See Creating the group.

Adding or removing worker NCN

When adding or removing a worker NCN, additional steps may be required. Before performing the add or remove procedure for the worker NCN, read the section that applies to the current operation and whether or not the iscsi_sbps group currently exists:

Notes:

  • If unsure whether or not the group exists, try Listing the group members.
    • If it succeeds, then the group exists (and its member list will be shown).
    • If the group does not exist, then the command will fail with an error that it cannot find the group.
  • Both before and after the overall add or remove procedure, administrators may wish to validate the iSCSI configuration. See iSCSI SBPS Verification.

Adding worker NCN when iscsi_sbps group does not exist

This means that all current worker NCNs are enabled as iSCSI targets. If the new worker NCN being added should also be enabled as an iSCSI target, then no additional steps are required. Skip the rest of this document and perform the procedure to add the worker NCN to the system.

Otherwise (if the new worker NCN should NOT be configured as an iSCSI target), perform the following steps before following the add NCN procedure:

  1. (ncn-mw#) Get the xnames of all of the worker NCNs currently in the system.

    WORKER_XNAMES=$(cray hsm state components list --role Management --subrole Worker --type Node --format json \
                    | jq -r .Components[].ID | sort -u | tr '\n' , | sed 's/,$//')
    echo ${WORKER_XNAMES}
    

    Example output:

    x3000c0s7b0n0,x3000c0s9b0n0,x3000c0s38b0n0,x3000c0s11b0n0
    
  2. Create the iscsi_sbps group.

    The iscsi_sbps group needs to be created and contain the xnames of all of the worker NCNs except the one being added (the same list obtained in the previous step). See Creating the group.

  3. Skip the rest of this document and perform the procedure to add the worker NCN to the system. When the new worker performs Management Node Personalization, it will not be enabled as an iSCSI target.

Adding worker NCN when iscsi_sbps group exists

If the new worker NCN being added should not be configured as an iSCSI target, then no additional steps are required. Skip the rest of this document and perform the procedure to add the worker NCN to the system.

Otherwise (if the new worker NCN should be configured as an iSCSI target), perform the following steps:

  1. (ncn-mw#) Get the xnames of all of the worker NCNs currently in the system.

    echo $(cray hsm state components list --role Management --subrole Worker --type Node --format json \
           | jq -r .Components[].ID | sort -u)
    

    Example output:

    x3000c0s11b0n0 x3000c0s38b0n0 x3000c0s7b0n0 x3000c0s9b0n0
    
  2. Proceed with the add worker NCN procedure until the xname for the new worker NCN exists in HSM.

    This can be checked by running the same command as in the previous step, and comparing the output. As soon as a new xname shows up in the list, that is the xname of the worker being added.
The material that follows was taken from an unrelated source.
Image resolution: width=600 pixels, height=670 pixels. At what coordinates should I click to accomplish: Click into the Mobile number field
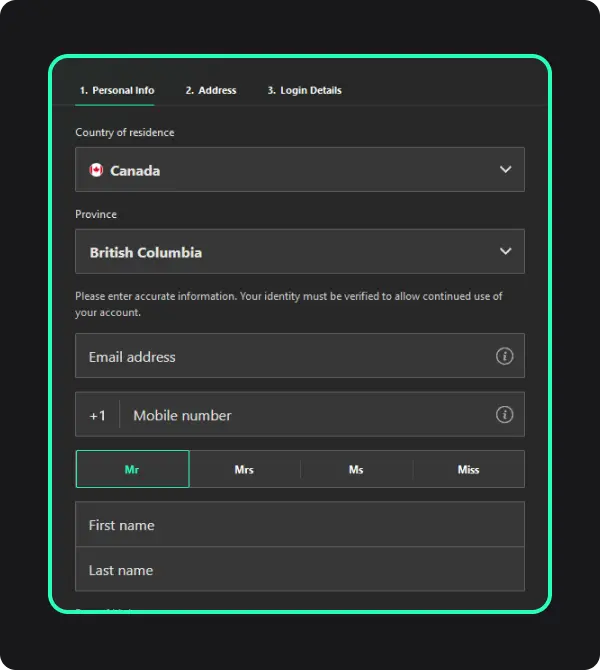click(300, 415)
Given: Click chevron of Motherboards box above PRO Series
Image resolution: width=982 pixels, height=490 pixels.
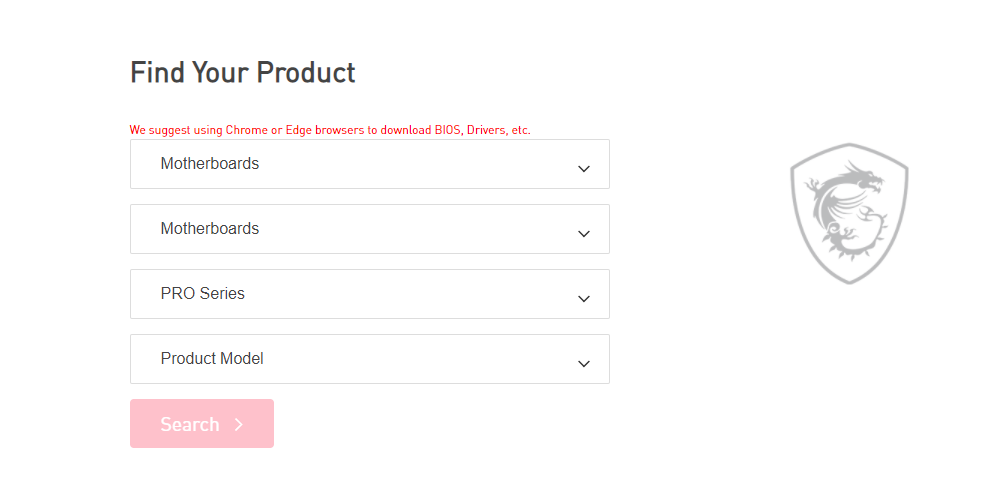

  3. Add the xname of the new worker node to the iscsi_sbps group.

    See Adding a worker to the group.

  4. Skip the rest of this document and perform the rest of the procedure to add the worker NCN to the system. When new worker performs Management Node Personalization, it will be enabled as an iSCSI target.

Removing worker NCN when iscsi_sbps group does not exist

This means that all worker NCNs are configured as iSCSI targets. In this scenario, the remove NCN procedure can be performed as usual. After it is done, the administrator must refresh the iSCSI configuration. See Refresh iSCSI configuration.
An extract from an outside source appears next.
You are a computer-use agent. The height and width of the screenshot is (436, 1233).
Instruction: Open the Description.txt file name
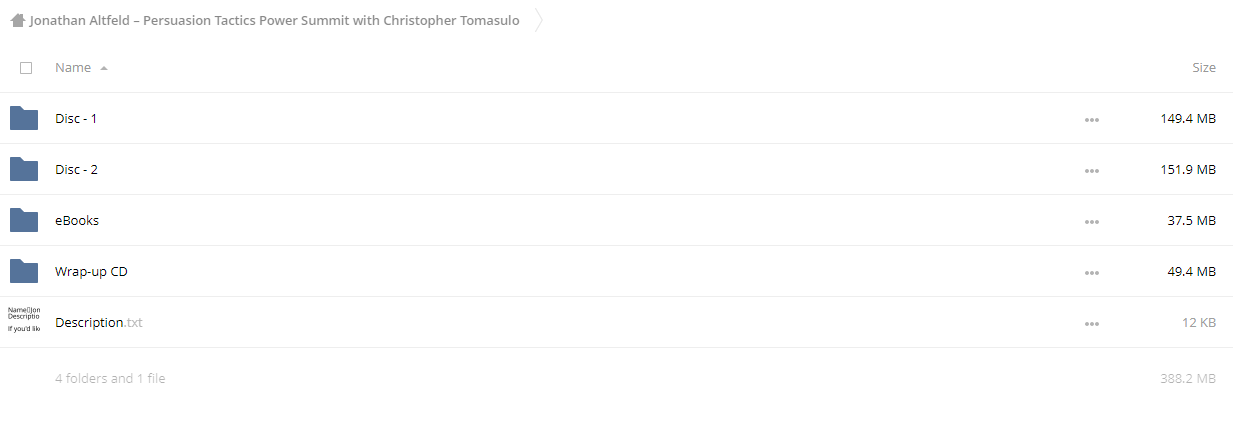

Removing worker NCN when iscsi_sbps group exists

  1. Check if the worker being removed is not a member of the iscsi_sbps group.

    See Listing group members for how to see the current members of the group.

  2. If the worker being removed is not a member of the group, then skip the rest of this document and perform the procedure to remove the worker NCN from the system. No additional steps are required in this case. Otherwise, if the worker being removed is a member of the group, then proceed with the remaining steps in this section.

  3. Remove the worker being removed from the group.

    See Removing a worker from the group.

  4. Refresh the iSCSI configuration.

    See Refresh iSCSI configuration.

  5. Skip the rest of this document and perform the procedure to remove the worker NCN from the system.

After initial CSM 1.7 install or upgrade

IMPORTANT: If this is being done in the context of adding or removing a worker NCN, see Adding or removing worker NCN instead.

During normal system operation, this feature can be enabled or disabled, or the set of worker nodes being enabled for iSCSI can be changed. To do this, use the following procedure:

  1. Create, modify, or delete the iscsi_worker HSM group.

    • If this feature is currently disabled (meaning that all worker nodes are enabled as iSCSI targets), then it can be enabled by creating the HSM group and specifying which worker nodes should be enabled for iSCSI. See Creating the group.
    • If this feature is currently enabled (meaning that the iscsi_worker HSM group exists), then there are two options:
      • The feature can be disabled (meaning that all worker nodes will be enabled as iSCSI targets) by deleting the group. See Deleting the group.
      • The set of worker NCNs being enabled for iSCSI can be modified by changing the membership of the group. This can be done by adding workers to it, removing workers from it, or a combination of both. See Adding a worker to the group and Removing a worker from the group.
  2. Refresh the iSCSI configuration.

    See Refresh iSCSI configuration.

  3. Optional: Verify the iSCSI configuration.

    After the CFS node personalization is complete for all of the worker NCNs, administrators may wish to verify the iSCSI configuration. See iSCSI SBPS Verification.

Refresh iSCSI configuration

The iSCSI configuration on the system should be refreshed whenever any of the following things takes place:

  • The iSCSI HSM group is created (except during the initial CSM 1.7 install/upgrade)
  • The iSCSI HSM group membership is changed
    • If multiple changes are being made one after the other, then the refresh may be delayed until all of these are completed.
  • The iSCSI HSM group is deleted
  • A worker NCN is added or removed from the system

(ncn-mw#) The refresh_worker_iscsi_config.py script is provided to modify the state of the worker NCNs in the Configuration Framework Service (CFS). It modifies the state in a way that forces them to re-run the iSCSI configuration layer.

  • The latest CSM documentation RPM must be installed on the node where this step is being performed. See Check for latest documentation.
  • This script can be run on any master or worker NCN where the documentation RPM is installed.
  • This script is run without arguments.
  • The script only needs to be run once on the system (not once per worker).
/usr/share/doc/csm/scripts/operations/configuration/refresh_worker_iscsi_config.py

Example output:

The following workers will have their CFS states updated and error counts reset: ['x3000c0s11b0n0', 'x3000c0s26b0n0', 'x3000c0s33b0n0', 'x3000c0s7b0n0', 'x3000c0s9b0n0']
Updating CFS components...
Update successful. CFS batcher should soon start sessions to configure the nodes whose states were updated
SUCCESS

Soon after the script completes, CFS batcher will begin scheduling new CFS sessions to perform the iSCSI refresh. This may take up to a few minutes, depending how the the CFS Options are set on the system. For more information, see CFS-Batcher scheduling.

Once these CFS sessions complete successfully, then the iSCSI configuration has been refreshed.